(Stored data entries)

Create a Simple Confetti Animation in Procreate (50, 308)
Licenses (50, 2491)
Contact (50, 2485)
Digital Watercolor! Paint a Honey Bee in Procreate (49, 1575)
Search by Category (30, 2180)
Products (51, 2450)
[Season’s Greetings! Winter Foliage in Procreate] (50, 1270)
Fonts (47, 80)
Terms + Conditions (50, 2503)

--

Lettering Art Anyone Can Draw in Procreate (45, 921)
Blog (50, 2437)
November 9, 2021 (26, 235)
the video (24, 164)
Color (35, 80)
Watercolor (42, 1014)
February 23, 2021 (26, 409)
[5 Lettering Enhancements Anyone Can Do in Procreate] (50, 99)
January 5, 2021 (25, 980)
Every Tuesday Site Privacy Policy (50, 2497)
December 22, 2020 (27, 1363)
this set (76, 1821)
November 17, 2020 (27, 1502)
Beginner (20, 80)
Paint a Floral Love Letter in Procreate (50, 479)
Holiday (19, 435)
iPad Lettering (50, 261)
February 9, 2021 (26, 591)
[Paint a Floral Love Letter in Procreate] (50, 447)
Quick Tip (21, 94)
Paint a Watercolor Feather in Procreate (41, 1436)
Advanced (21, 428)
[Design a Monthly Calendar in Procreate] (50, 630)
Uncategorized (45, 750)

**Problem statement:** Your answer should consist of copies of the lines above that include the string "Procreate".

**Response:**
Create a Simple Confetti Animation in Procreate (50, 308)
Digital Watercolor! Paint a Honey Bee in Procreate (49, 1575)
[Season’s Greetings! Winter Foliage in Procreate] (50, 1270)
Lettering Art Anyone Can Draw in Procreate (45, 921)
[5 Lettering Enhancements Anyone Can Do in Procreate] (50, 99)
Paint a Floral Love Letter in Procreate (50, 479)
[Paint a Floral Love Letter in Procreate] (50, 447)
Paint a Watercolor Feather in Procreate (41, 1436)
[Design a Monthly Calendar in Procreate] (50, 630)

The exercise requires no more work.